‘Hymn to Liberty’: How Dionysios Solomos wrote Greece’s national anthem


When you think of Greek national pride, the things that come to mind are both the Greek flag and the national anthem. Rich in symbolism and reminders of what the Greek people had to go through to gain their freedom, this anthem represents what modern-day Greece is all about.

Officially titled “Ýmnos is tin Eleftherían in Greek and the “Hymn to Liberty” or the “Hymn to Freedom” in English, this song is a reminder of not only how far Greece has come since the Ottoman Empire was officially defeated, but also of the journey that people took which ultimately led to their freedom.

Here’s a look at the history and biographical details of the iconic Greek national anthem.

Writing the ‘Hymn to Liberty’:

The Hymn to Liberty was written by 25-year-old Dionysios Solomos.

The Hymn to Liberty was written by 25-year-old Dionysios Solomos in Zakynthos in May 1823, at a time of great upheaval for the Greek Revolution.

His poem consists of 158 quatrains. The measure is trochaic with alternations of seven-syllable and eight-syllable verses. It is written in the Heptanese Style of poetry that originated from the Heptanese School of Literature, or literally the Literature School of the Seven Islands.

Here are some of the lyrics:

Σε γνωρίζω από την κόψη.    
Του σπαθιού την τρομερή,     
Σε γνωρίζω από την όψη,      
Που με βιά μετράει τη γη.     

Απ’ τα κόκκαλα βγαλμένη.  
Των Ελλήνων τα ιερά,            
Και σαν πρώτα ανδρειωμένη,
Χαίρε, ω χαίρε, ελευθεριά!    

The National Anthem of Greece:

Greece National Anthem at the Athens 2004 Olympic Games.

Between 1828 and 1830, the Hymn to Liberty was set to music by the famous composer Nikolaos Mantzaros and was heard with enthusiasm at national holidays in the Ionian Islands. 

In December 1844, Mantzaros presented a new composition of the poem and submitted it to King Otto, hoping for it to become the “national song” of the country. The work was accepted only as a composition and awarded the Silver Cross of the Order of the Saviour.

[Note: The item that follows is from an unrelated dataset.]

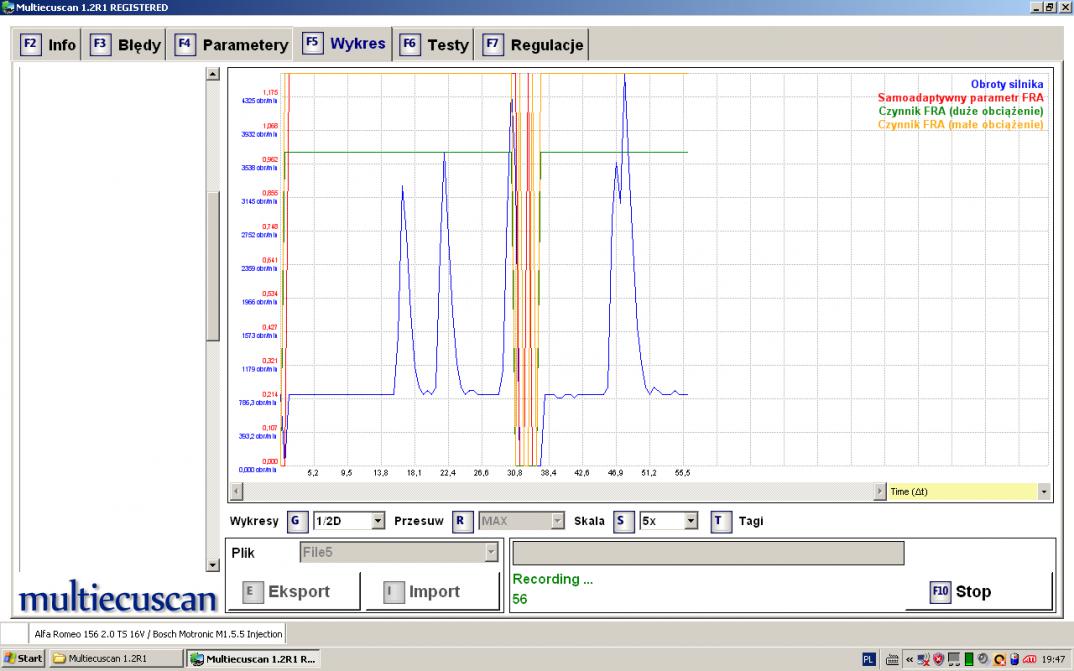Click the S shortcut icon beside Skala
This screenshot has width=1074, height=671.
(x=622, y=521)
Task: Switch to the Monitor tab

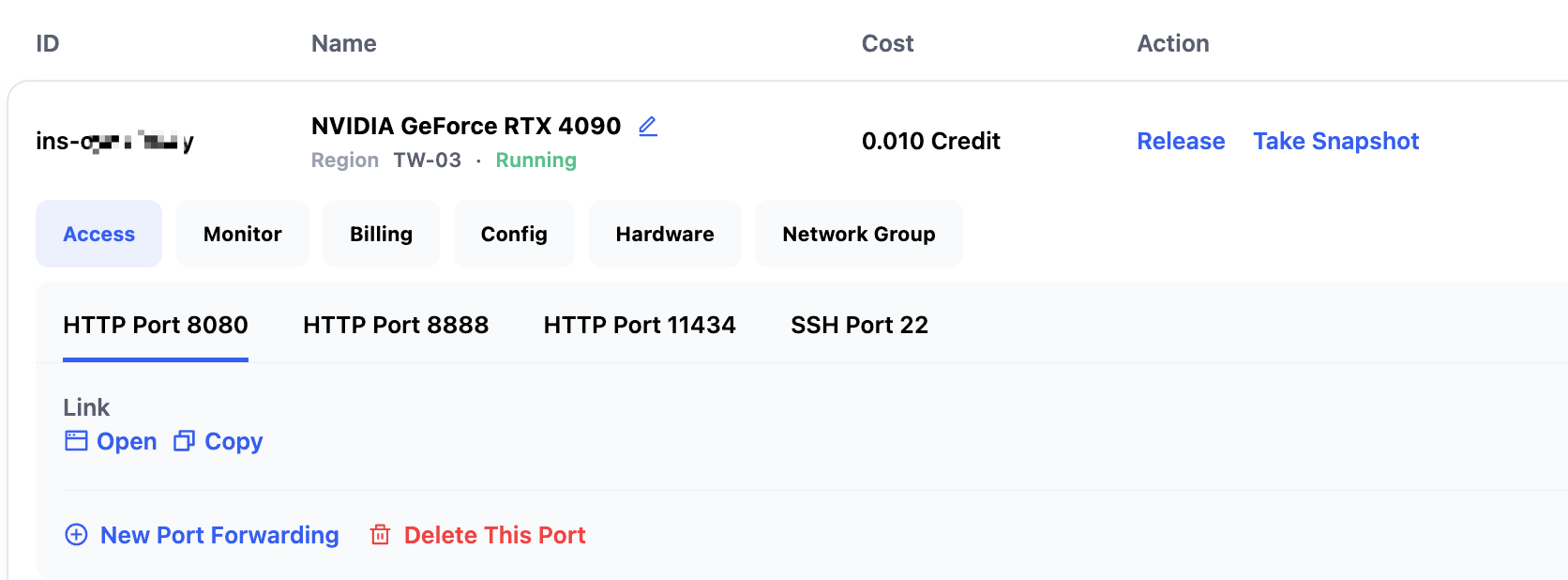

But in 1865, during his visit to Corfu, King George I heard a version of Mantzaros’ composition by the band of the Corfu Philharmonic Society and it made an impression on him. This was followed by the Royal Decree of August 4, 1865, which characterised the poem as an “official national anthem” and was to be performed “by all the naval units of the Royal Navy.” 

Since then, the Hymn to Liberty by Dionysios Solomos, set to music by Nikolaos Mantzaros, has been considered the national anthem of Greece. 

From November 18, 1966 with the decision 6133 of the Council of Ministers, it was established as the national anthem of the Republic of Cyprus as well.